Предлагаемые обстоятельства. Из жизни русского театра второй половины XX века | страница 36
Эластичный во взаимоотношениях с внешним миром, внутри театра он был диктатором (как и Немирович-Дан- ченко). Его боготворили и боялись. Трепетали, когда его машина только приближалась к театральному подъезду. Получив закалку при «отце народов», он сохранил менталитет той эпохи в собственном «доме». Он любил власть и наслаждался искусством власти. Гортанный звук его голоса с приятным грузинским акцентом, большой перстень на пальце, крупная роговая оправа очков на хорошо вылепленном лице, имевшем сходство с какой-то хищной птицей, язвительная, порой блестящая ирония, шарм крупного дипломата — все выдавало в нем хозяина жизни, знающего секрет успеха. Притом что он был болезненно чувствителен к чужому слову и оценке, пытаясь по-своему контролировать театральную прессу. За глаза вся театральная страна величала его Гогой, что придавало фигуре режиссера домашность и вместе с тем апокрифическую значительность. «Гога» невольно вызывал в памяти образ «крестного отца» — в смысле неофициальной власти в театральном мире. И с этой неофициальной властью считалась власть официальная, которая не раз пыталась метить его своими ядовитыми когтями. Метила, но достать не смогла. В течение тридцати лет Георгий Товстоногов держал образцовый советский «театр-храм» в колыбели революции Ленинграде, самом неблагоприятном для искусства городе Советского Союза.

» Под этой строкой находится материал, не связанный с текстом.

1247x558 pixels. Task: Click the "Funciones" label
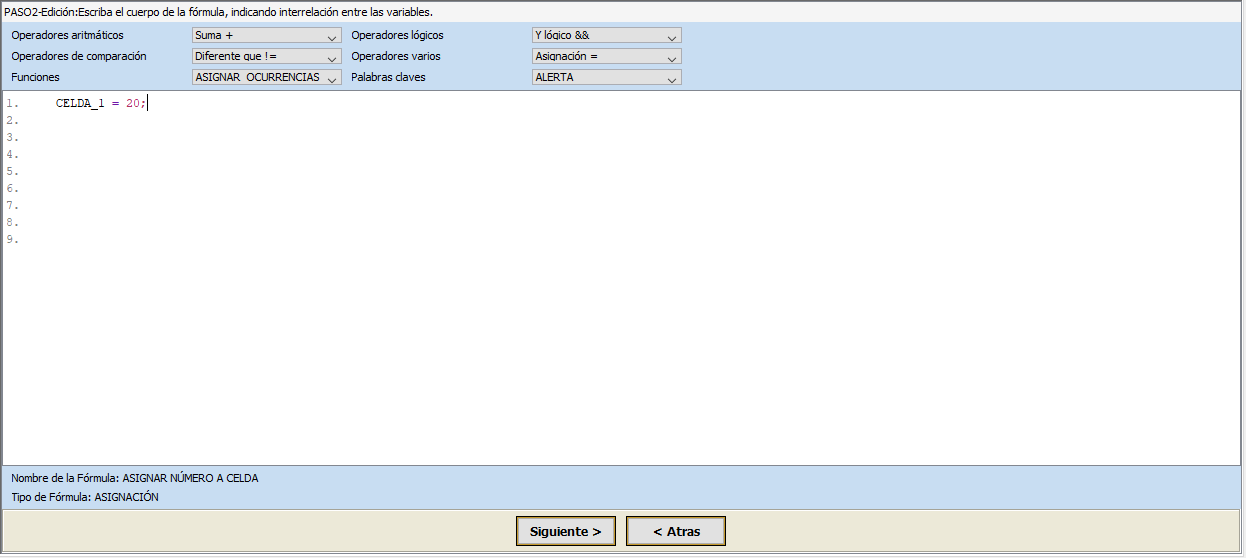point(35,77)
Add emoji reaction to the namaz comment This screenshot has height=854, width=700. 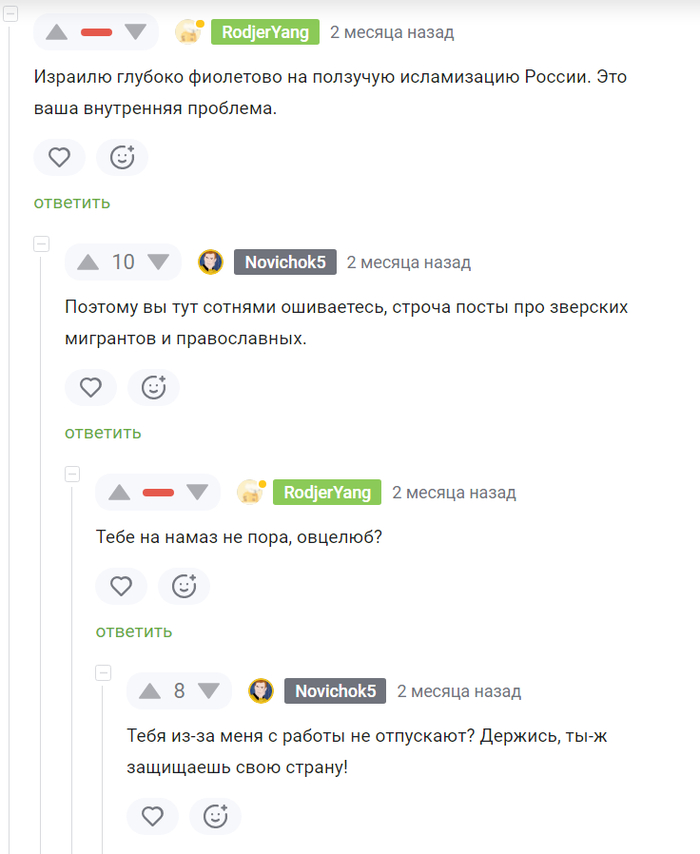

Его спектакли в смысле социального анамнеза были точны, как судебный протокол. С особенным блеском аналитический дар режиссера расцветал в пьесах широко известных, даже захватанных. Его слава началась с «Оптимистической трагедии» Всеволода Вишневского (1955). Автор пьесы был одиознейшим экспонатом даже в нашем писательском гербарии. Пулеметчик и комиссар Балтфлота в годы гражданской войны, сталинский литературный опричник позднее, он создал жанр «оптимистической трагедии», узаконенный в начале 30-х годов знаменитым спектаклем Александра Таирова. Товстоногов взял эту пьесу и наполнил совершенно иным содержанием. Он сместил акценты, выдвинув на первый план не женщину-комиссара, а фигуру Вожака, в котором выразил всю свою выношенную ненависть к режиму. Он опроверг изысканную геометрию таи- ровских мизансцен. Таировской эстетизации революции — «Небо. Земля. Человек» — он противопоставил кровавую реальность этой земли, равнодушное небо и гнусное политиканство людей, втянувших народ в мясорубку ради удовлетворения жажды власти.